Procmail-wrapper security update

Joe · January 29, 2022, 10:48pm

Howdy all,

We’ve rolled out a new version of the procmail-wrapper package for all platforms due to a privilege escalation bug, where any authenticated shell user could provide their own environment to procmail via the wrapper, which allowed executing code as root. This package is used in the default mail configuration for all Virtualmin versions on all platforms.

Please upgrade immediately to version 1.1 (there are a couple of extra 1.1 releases in the Debian/Ubuntu repos, due to some 32 vs 64 bit compatibility issues in my initial couple of builds, so there’s a 1.1-3 version there, which is the one you want).

This update is especially important if you host any untrusted users on your Virtualmin systems, but even if you don’t, a privilege escalation bug is still high risk; it can make a user-level exploit, such as a buggy web application, much more dangerous.

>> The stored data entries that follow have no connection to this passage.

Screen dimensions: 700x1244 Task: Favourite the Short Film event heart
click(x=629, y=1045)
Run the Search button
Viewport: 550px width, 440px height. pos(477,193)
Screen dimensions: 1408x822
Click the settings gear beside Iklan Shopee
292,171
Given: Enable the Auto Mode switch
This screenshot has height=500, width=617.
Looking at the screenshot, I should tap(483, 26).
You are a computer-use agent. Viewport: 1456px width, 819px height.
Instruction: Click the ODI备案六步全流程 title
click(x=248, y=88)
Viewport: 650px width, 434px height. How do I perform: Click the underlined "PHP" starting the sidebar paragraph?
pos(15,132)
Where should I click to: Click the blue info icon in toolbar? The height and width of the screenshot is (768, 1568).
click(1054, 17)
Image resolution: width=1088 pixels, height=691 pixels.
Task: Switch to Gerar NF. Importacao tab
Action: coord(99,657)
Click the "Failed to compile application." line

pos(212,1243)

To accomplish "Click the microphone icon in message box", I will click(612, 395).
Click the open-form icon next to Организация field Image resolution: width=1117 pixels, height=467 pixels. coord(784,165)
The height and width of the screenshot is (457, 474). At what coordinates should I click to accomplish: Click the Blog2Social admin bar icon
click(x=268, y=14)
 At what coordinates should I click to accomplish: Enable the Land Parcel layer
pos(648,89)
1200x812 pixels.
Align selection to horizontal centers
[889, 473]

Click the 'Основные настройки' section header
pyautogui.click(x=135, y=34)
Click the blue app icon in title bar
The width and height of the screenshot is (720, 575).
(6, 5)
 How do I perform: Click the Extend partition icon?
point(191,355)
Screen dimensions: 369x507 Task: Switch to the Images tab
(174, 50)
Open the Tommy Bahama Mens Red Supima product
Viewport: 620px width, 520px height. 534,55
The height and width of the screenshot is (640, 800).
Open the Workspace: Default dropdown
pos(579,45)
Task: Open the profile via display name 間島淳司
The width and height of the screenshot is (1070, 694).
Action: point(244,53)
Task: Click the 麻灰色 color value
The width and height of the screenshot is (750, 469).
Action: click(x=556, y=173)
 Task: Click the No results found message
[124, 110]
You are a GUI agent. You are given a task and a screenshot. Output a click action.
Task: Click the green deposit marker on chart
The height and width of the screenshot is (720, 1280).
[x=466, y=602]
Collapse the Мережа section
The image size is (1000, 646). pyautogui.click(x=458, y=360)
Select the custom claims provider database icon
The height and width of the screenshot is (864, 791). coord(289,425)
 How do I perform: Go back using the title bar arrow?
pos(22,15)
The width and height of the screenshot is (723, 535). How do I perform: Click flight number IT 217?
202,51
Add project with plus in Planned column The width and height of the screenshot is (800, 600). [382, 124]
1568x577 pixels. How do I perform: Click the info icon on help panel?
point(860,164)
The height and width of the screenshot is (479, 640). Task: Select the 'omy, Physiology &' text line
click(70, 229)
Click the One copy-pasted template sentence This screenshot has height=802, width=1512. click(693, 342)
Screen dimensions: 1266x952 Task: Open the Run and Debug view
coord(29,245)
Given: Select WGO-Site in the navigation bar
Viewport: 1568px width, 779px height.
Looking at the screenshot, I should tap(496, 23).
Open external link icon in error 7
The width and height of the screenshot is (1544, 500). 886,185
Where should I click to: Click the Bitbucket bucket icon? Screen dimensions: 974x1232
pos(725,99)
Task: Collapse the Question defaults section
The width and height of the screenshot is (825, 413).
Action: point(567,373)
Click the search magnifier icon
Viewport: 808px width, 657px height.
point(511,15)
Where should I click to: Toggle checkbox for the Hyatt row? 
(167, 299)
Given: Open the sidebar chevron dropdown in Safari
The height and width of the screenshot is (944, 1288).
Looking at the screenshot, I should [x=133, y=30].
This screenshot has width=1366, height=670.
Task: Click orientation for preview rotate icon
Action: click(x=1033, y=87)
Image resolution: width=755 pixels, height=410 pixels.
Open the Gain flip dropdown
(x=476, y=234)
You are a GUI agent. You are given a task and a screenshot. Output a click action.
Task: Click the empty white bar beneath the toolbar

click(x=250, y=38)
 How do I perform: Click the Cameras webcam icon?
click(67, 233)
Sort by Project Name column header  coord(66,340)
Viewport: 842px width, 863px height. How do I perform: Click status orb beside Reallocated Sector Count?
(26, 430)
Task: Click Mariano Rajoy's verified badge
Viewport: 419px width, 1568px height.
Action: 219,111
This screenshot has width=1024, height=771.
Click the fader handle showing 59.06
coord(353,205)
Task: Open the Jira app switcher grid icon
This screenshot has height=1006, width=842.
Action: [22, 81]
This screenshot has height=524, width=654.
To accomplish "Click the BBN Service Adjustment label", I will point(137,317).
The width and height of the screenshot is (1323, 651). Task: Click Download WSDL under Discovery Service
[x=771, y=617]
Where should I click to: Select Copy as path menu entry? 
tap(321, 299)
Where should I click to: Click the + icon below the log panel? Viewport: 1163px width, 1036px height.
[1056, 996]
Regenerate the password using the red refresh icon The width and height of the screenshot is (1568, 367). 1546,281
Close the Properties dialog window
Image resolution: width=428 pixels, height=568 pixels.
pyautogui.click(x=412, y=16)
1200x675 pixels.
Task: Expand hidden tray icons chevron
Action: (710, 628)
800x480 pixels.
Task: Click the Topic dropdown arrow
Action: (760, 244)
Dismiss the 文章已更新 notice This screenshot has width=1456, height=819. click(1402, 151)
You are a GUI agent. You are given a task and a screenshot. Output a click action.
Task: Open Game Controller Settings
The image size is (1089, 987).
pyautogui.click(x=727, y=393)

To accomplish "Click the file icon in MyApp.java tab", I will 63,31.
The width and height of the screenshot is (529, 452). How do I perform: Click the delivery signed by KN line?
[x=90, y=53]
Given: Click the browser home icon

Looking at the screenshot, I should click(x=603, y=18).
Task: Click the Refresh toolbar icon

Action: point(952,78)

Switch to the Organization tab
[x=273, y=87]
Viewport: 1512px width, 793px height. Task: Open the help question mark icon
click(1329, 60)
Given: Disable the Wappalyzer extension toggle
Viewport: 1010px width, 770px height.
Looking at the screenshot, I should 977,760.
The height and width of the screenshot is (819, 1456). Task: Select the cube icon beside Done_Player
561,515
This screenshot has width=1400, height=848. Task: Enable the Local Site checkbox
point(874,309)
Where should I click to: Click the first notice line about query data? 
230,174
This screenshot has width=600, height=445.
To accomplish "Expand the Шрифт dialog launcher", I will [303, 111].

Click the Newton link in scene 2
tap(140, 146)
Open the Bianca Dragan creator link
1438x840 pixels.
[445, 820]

Thanks to John Lightsey for responsibly reporting this bug and following up with confirmation of the fix.

Cheers,
Joe

wheeler · February 1, 2022, 10:14am

I’m currently running Virtualmin 6.17 on CentOS 7 with auto update - is there anything needed to do to upgrade procmail-wrapper specifically, or do I just need to make sure everything is up to date via yum?

Installed Packages
Name : procmail-wrapper
Arch : x86_64
Version : 1.1
Release : 1.vm
Size : 8.5 k
Repo : installed
From repo : virtualmin

Looks OK to me?

Whoops · February 1, 2022, 10:45am

Yep, thats how it works

Joe · February 1, 2022, 4:36pm

We distribute all software via the native package manager of your OS. So, RPM/yum (or dnf) on CentOS/RHEL and dpkg/apt on Debian/Ubuntu. Updating is the same as updating your OS.

system · February 11, 2022, 4:37pm

This topic was automatically closed 10 days after the last reply. New replies are no longer allowed.